While an abundance of questions remain surrounding the 2019 death of indicted sex-trafficker Jeffrey Epstein, famed journalist Alisa Valdes-Rodriguez believes she’s discovered at least one answer to the puzzling incident – namely, who was responsible for creating the conditions that allowed one of the world’s most notorious sex offenders to die while in federal custody.

“I believe [President] Donald Trump needed Jeffrey Epstein dead,” Valdes-Rodriguez wrote in a recent report on her Substack. “I believe William Barr’s [Department of Justice] made it possible.”

Immediately following Epstein’s death in 2019, Barr, who served as attorney general during Trump’s first term, announced that a federal probe had been launched to investigate the circumstances surrounding the incident. The conclusion of that probe, released in 2023, was that Epstein died by suicide and that there were no indications of foul play.

However, Barr has closer connections to Epstein than he’s admitted to in public.

Barr’s former law firm, Kirkland & Ellis, had represented Epstein during negotiations over his controversial 2008 plea deal, a deal that provided him and potential co-conspirators broad immunity, and one that was offered by Trump’s former labor secretary, Alexander Acosta, who reportedly said he offered the generous deal because he was told Epstein “belonged to intelligence.”

Barr’s father, Donald Barr, was also the headmaster of the elite Dalton School in New York in the 1970s when he reportedly hired Epstein as a teacher, despite Epstein having no college degree.

Barr refused to recuse himself from the 2019 sex-trafficking investigation into Epstein, but Valdes-Rodriguez argued it was what she described as Donald Trump’s “single greatest existential threat” that led her to believe Barr helped create the conditions that allowed Epstein to die in federal custody.

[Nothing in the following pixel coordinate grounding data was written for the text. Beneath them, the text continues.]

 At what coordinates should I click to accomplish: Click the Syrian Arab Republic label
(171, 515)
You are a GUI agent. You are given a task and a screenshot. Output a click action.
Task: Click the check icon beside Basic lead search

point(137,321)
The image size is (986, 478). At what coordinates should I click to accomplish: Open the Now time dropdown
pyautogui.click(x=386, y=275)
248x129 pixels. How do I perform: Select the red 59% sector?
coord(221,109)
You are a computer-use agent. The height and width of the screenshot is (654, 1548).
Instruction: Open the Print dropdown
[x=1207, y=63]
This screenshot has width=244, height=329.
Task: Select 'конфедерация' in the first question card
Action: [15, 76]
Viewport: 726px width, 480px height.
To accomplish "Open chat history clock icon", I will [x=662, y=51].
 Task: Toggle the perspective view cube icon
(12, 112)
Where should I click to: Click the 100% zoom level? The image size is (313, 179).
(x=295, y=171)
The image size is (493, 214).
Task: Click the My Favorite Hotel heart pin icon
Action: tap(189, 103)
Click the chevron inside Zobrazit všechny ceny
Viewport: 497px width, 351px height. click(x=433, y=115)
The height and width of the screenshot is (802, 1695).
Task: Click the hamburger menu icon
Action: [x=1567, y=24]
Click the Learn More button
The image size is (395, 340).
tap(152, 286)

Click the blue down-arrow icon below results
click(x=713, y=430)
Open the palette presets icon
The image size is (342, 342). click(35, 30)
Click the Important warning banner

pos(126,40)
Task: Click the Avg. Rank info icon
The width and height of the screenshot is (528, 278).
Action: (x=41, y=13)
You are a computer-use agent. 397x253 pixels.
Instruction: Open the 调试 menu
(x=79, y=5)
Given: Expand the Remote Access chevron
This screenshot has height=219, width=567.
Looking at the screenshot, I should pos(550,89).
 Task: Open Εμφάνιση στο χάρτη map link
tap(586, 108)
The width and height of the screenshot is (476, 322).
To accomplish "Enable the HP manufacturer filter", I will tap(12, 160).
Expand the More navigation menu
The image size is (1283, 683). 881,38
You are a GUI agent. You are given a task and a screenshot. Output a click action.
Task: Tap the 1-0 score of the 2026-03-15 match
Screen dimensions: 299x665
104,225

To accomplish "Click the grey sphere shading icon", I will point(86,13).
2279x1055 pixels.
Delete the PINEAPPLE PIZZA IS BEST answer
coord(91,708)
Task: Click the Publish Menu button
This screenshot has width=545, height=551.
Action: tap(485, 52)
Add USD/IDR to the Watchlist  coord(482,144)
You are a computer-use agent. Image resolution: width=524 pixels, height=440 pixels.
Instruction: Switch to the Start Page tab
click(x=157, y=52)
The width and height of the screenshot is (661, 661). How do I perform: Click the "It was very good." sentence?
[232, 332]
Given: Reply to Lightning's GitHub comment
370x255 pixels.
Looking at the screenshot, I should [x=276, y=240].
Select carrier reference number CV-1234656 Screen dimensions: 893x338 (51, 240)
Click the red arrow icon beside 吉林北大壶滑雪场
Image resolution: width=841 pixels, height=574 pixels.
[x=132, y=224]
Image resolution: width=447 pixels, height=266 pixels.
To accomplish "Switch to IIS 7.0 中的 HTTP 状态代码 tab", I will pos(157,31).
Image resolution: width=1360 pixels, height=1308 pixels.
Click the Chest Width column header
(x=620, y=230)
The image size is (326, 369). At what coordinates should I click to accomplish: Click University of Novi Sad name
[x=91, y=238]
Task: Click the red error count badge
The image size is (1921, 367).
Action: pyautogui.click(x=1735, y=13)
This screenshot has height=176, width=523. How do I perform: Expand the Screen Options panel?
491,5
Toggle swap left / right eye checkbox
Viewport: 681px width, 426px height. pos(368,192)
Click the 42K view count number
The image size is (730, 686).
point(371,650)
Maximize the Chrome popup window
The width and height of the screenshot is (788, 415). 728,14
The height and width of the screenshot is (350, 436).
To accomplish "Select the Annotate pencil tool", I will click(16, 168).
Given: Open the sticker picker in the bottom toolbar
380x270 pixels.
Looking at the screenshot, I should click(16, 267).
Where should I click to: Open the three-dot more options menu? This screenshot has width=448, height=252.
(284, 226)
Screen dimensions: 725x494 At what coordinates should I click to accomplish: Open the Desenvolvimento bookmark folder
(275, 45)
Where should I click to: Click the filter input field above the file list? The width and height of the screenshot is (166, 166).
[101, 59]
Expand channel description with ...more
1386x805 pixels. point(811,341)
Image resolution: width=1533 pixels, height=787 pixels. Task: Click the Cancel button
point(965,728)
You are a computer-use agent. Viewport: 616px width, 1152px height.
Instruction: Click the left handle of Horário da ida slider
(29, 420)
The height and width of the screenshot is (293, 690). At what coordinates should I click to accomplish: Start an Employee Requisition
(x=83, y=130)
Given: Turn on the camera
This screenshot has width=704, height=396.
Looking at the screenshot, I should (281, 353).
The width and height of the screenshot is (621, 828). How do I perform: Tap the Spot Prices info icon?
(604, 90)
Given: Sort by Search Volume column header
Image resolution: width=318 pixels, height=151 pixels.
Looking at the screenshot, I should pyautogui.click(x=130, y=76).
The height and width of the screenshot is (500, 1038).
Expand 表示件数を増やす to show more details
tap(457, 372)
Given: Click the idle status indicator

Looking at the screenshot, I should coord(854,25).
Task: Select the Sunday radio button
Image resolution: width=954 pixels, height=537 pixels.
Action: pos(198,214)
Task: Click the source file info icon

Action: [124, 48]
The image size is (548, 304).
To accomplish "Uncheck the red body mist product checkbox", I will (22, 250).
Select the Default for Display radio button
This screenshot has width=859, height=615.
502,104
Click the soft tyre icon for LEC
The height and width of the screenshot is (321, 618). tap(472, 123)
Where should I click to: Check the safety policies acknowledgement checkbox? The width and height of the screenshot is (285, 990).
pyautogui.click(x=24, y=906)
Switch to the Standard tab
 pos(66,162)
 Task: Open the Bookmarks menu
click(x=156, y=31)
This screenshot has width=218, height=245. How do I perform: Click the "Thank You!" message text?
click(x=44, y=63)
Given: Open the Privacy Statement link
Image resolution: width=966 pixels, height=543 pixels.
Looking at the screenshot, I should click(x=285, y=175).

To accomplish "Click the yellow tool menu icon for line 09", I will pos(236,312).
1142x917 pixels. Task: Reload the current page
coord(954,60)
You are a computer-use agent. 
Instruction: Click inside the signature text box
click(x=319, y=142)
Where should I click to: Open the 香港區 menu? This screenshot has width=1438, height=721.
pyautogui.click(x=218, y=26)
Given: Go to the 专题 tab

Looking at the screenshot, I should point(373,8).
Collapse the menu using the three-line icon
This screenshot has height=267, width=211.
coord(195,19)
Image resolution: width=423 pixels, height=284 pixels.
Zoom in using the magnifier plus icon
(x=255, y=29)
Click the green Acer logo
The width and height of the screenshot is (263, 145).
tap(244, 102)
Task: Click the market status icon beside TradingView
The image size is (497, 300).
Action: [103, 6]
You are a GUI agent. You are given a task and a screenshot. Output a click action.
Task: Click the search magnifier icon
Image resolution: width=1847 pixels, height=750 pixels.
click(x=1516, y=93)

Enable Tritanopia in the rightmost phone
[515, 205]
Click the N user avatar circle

“Donald Trump and Jeffrey Epstein were friends for decades. Trump called Epstein ‘a terrific guy’ who liked women ‘on the younger side.’ There are documented accusations against Trump in connection with Epstein’s network that have never been fully adjudicated,” Valdes-Rodriguez wrote.

"Epstein alive, in federal custody, facing trial, with his archive potentially accessible to prosecutors, was Donald Trump’s single greatest existential threat. Everything Trump had built – the presidency, the Russia relationship, the entire political project – was at risk as long as Epstein was alive and potentially talking to save his own skin."

Valdes-Rodriguez has uncovered several revelations as it relates to Epstein, largely revolving around his activity in New Mexico, including that his New Mexico property known as Zorro Ranch may have been used to surveil two U.S. nuclear weapons labs, and that the former chief federal prosecutor for the state had previously undisclosed ties to the disgraced financier.